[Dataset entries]

[Start of section]

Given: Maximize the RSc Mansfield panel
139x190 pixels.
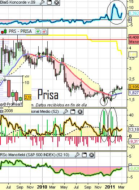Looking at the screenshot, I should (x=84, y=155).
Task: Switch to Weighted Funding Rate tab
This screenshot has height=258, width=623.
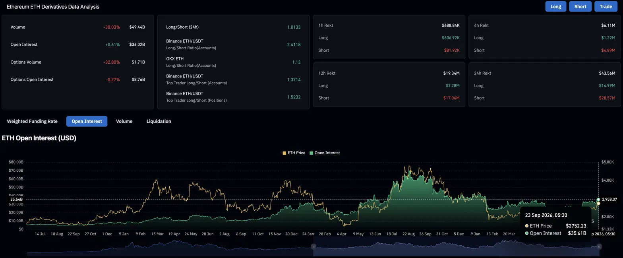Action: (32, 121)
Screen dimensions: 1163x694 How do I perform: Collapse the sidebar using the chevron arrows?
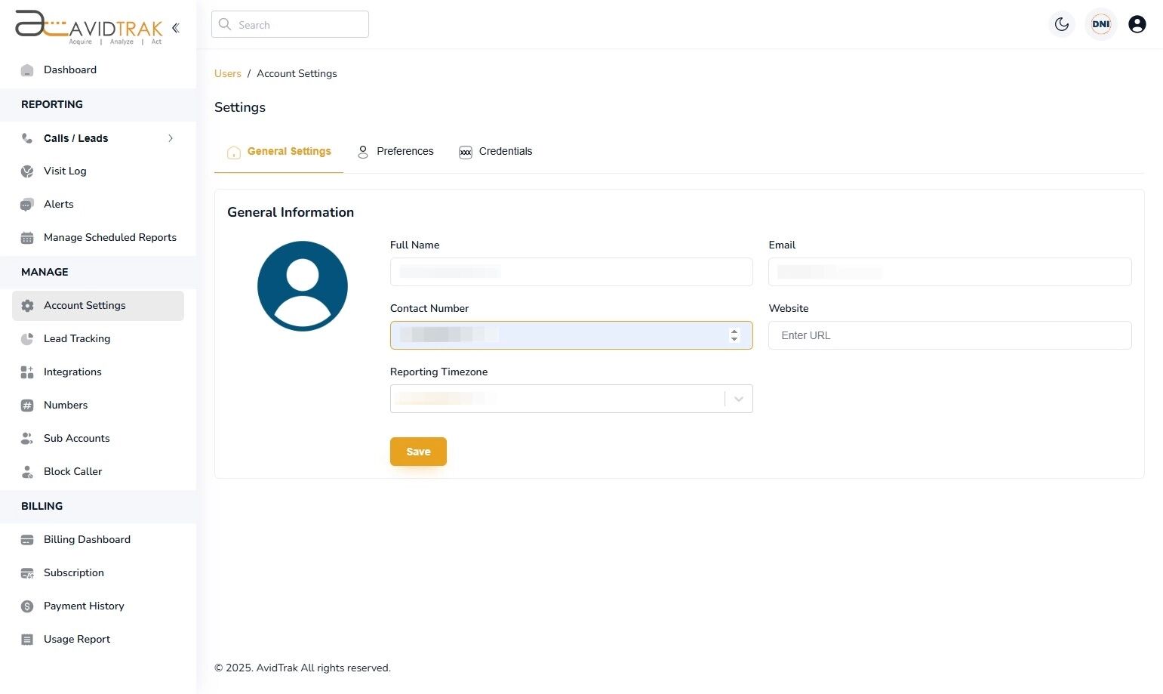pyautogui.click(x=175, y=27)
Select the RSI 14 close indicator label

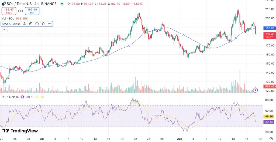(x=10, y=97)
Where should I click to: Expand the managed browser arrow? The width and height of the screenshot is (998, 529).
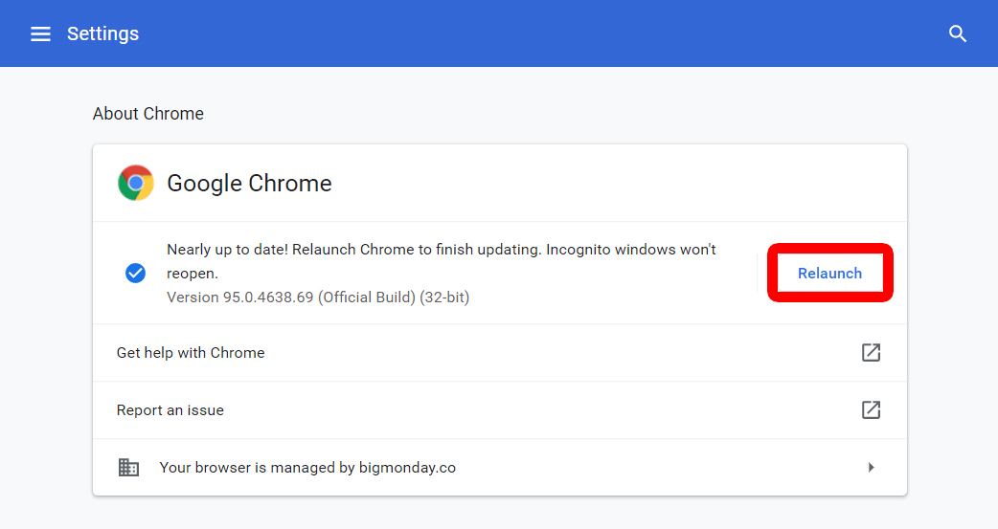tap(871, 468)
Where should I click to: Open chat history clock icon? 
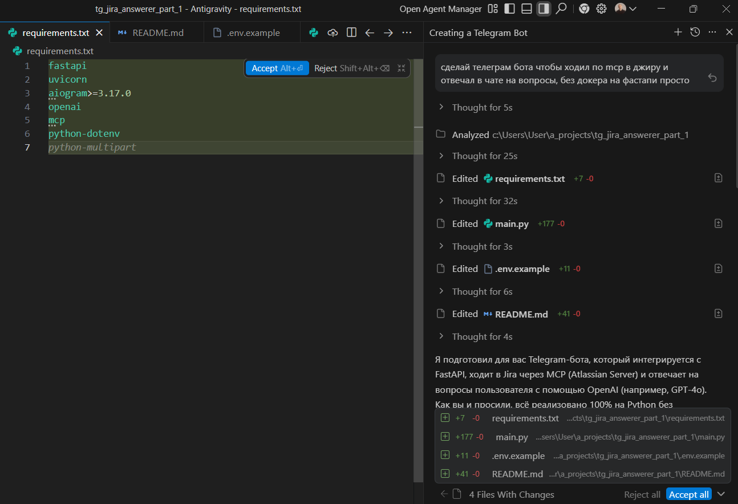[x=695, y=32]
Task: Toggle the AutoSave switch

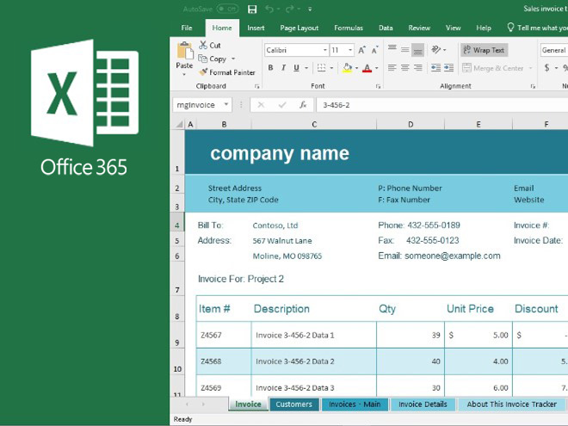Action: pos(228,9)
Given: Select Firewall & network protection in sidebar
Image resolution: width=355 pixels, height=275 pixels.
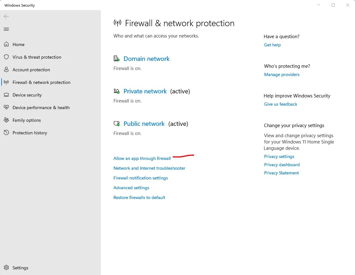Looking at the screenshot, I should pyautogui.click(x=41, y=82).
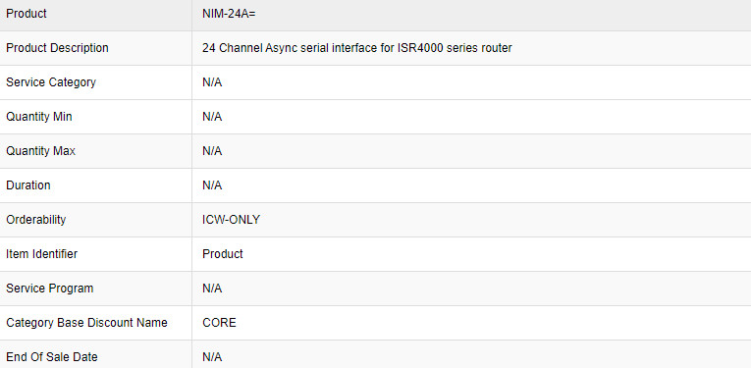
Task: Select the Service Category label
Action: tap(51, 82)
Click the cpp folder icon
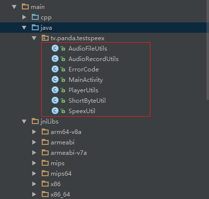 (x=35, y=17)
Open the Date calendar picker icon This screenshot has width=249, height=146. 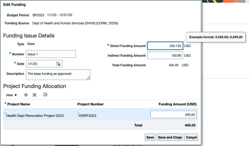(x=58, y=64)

[End of section]

* _WORK TASK_: Every line of the records that includes the word "Given" should be gathered.

* _ANSWER TO THE EXERCISE_:
Given: Maximize the RSc Mansfield panel
Given: Select Firewall & network protection in sidebar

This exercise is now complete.